Wishing, Hoping, Waiting… Tables.

I started my summer in the closet, and today, that’s where I ended it. We all wish for these beginnings and endings because in a way, it’s comforting; there’s a start and a finish, and that’s something that we can count on, and as life goes on those moments start to dissipate. Everything becomes much more blurry than what we were counting on. We had a period we spent in diapers, and then we stopped. Growing up, there was a period where I would only eat my hamburgers plain, and even though I have a distaste for most red meat these days (because I’m Jewish and pseudo-health conscious), I’ve learned to put actual sauces and vegetables with my sandwiches. Another period complete. So there’s quite a comfort that I ended up in the closet, again, as this summer draws to a close. It’s cyclical and familiar, but I was in the closer for two very different reasons.

When I started this project, I was hiding in the closet because I didn’t know what to do. I didn’t know the people I worked with, and I didn’t care to. I wanted to make money, and when I wasn’t sure what to do, I would retreat to the closet and turn all the disinfectant bottles forward, count the aprons and rags, etc. And today, I hid my going away presents behind those same aprons and rags: a card from my boss, a penis shaped balloon that had “cum see me soon” written in sharpie, a sperm shaped shot with some milky mixture inside, and a can of V8 to represent a Bloody Mary that Paula said we would always share together. And though I should have been laughing at the absurdity of the gifts, or possibly even repulsed if I were the uptight kind, as I stuffed it all on the back of the shelf, I started crying. And then I couldn’t stop crying… crying in the closet–nothing I’m too unfamiliar with.
And it shouldn’t surprise anyone close to me that I was crying; much like the end monologue of arguable the best MTV movie ever released, Varsity Blues, “Billy Bob cries because Billy Bob is a crier.” I’m a bit of a Billy Bob. And as the small icon on my computer shifts from Aug. 3 to Aug. 4, my stomach drops a little bit more: not because I’m scared of the city that I’m going to or because I’ll be essentially homeless when I leave for it in five days, but because of what I’m leaving behind. My hometown, my family, my friends… my restaurant.

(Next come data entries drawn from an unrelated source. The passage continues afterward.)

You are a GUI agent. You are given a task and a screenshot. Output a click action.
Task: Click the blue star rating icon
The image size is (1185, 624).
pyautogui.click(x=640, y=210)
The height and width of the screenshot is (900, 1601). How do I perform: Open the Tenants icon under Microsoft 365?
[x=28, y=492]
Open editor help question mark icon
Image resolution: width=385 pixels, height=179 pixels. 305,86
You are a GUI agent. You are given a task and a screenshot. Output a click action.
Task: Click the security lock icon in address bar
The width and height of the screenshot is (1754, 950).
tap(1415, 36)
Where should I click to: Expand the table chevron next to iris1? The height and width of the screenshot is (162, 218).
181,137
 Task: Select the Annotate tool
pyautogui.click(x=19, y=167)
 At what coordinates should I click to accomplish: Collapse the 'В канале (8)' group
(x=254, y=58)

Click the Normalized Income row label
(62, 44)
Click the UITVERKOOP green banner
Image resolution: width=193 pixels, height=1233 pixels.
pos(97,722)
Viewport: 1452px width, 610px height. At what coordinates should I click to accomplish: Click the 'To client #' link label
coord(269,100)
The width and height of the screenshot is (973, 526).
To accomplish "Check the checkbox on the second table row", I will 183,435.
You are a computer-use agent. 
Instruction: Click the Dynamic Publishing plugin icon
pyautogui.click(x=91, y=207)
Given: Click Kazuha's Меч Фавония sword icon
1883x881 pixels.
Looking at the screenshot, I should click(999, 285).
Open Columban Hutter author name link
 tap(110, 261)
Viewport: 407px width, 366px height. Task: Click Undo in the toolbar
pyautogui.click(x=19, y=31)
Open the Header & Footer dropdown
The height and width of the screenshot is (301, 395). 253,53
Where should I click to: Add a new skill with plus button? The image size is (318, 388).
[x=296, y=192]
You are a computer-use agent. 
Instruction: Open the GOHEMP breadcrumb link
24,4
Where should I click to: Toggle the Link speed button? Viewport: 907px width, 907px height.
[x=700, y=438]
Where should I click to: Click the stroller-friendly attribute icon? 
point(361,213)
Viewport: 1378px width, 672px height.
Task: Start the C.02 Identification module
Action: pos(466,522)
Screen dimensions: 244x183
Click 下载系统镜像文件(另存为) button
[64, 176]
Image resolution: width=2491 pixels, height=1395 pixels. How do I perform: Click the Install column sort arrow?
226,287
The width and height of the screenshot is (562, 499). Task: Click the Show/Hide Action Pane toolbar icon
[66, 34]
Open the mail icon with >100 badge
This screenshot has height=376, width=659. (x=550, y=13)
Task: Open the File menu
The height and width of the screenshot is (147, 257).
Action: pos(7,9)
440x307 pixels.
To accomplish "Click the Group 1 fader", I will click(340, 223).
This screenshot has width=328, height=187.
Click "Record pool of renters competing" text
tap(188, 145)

As I began my final night of waiting, the first table I picked up was one of my favorites: a man and his wife with these two little ginger nuggets. They come in regularly, so I watch for them. And then the rest of the night is a giant blur of random faces throughout the night. The two old ladies at the table near the window, the woman and man who took their spot whose catfish I dropped on the floor, the family who invited me to sit down… so I did and proceeded to prop my feet up. If for just a moment, they’re all special, important. I get their food, and we exchange some funny words–I try to make a joke, and most of the time, someone laughs. Then as we start to close up, someone comes in, and of course, they want an appetizer. Then they want the actual meal, and then their kid drops a full Diet Coke on the ground. But tonight, one of the last couples out was the two old women that Marsha originally referred to as “the whores of Seymour.” They asked me about moving, and in the middle of sweeping, I decided to sit down. And though I would say that I’m never fake, for one of the first time, I actually have a real conversation with a customer. They warn me again about all those black people in DC and how they castrate white people like me. I tell them as long as they’ll pray for me, I’ll do my best to come back and visit. I walked them out to their car, and the one with orange tinted glasses tells me that she knows people up around the White House. She’ll give them a call.
And once the open light goes off, I wipe down the tables and start sweeping, which I’ve never been good at. Paula usually comes by and unties my apron or grabs my ass; Megan pretends that she doesn’t like me, even though I know that there’s a soft spot there. Marsha’s gone home at this point, devastated by the loss of a local politician. Marsha loves Dick, and by Dick I mean Richard, and by Richard, I mean Richard Montgomery. Doris is still complaining how the new girl never cleans out the tea holders correctly, and Mike’s ignoring everyone while he counts the money. And last but not least, Eleanor follows behind, somehow finding more dirt on the floor than what I swept up to begin with. It’s a snapshot–this picturesque family that I didn’t ask for but somehow managed to stumble upon.
And like most teenage boys in a nuclear family, I play my part and pretend like I’m there for the money, which in part… I am, especially when this all started. To avoid leaving, I put all the jelly holders back on the table for breakfast; I double sweep a couple of places I’ve already swept, I clean the bathrooms. Once I finish up everything I’m supposed to do for the night, I realize that it’s probably the last time I’ll throw my apron in the “this apron smells like shit now” container, and like clockwork… for the second time in one shift, I’m standing in the closet, crying. I wasn’t really sure why it was happening again, but it was tear after tear falling from my face, as if I were about to leave my actual family. So I pull myself together and finally commit to leaving. Eleanor hugs me and tells me that she’ll see me soon, and I say my goodbyes. Then I drive home, pretending it’s something I’ll repeat for the rest of my life.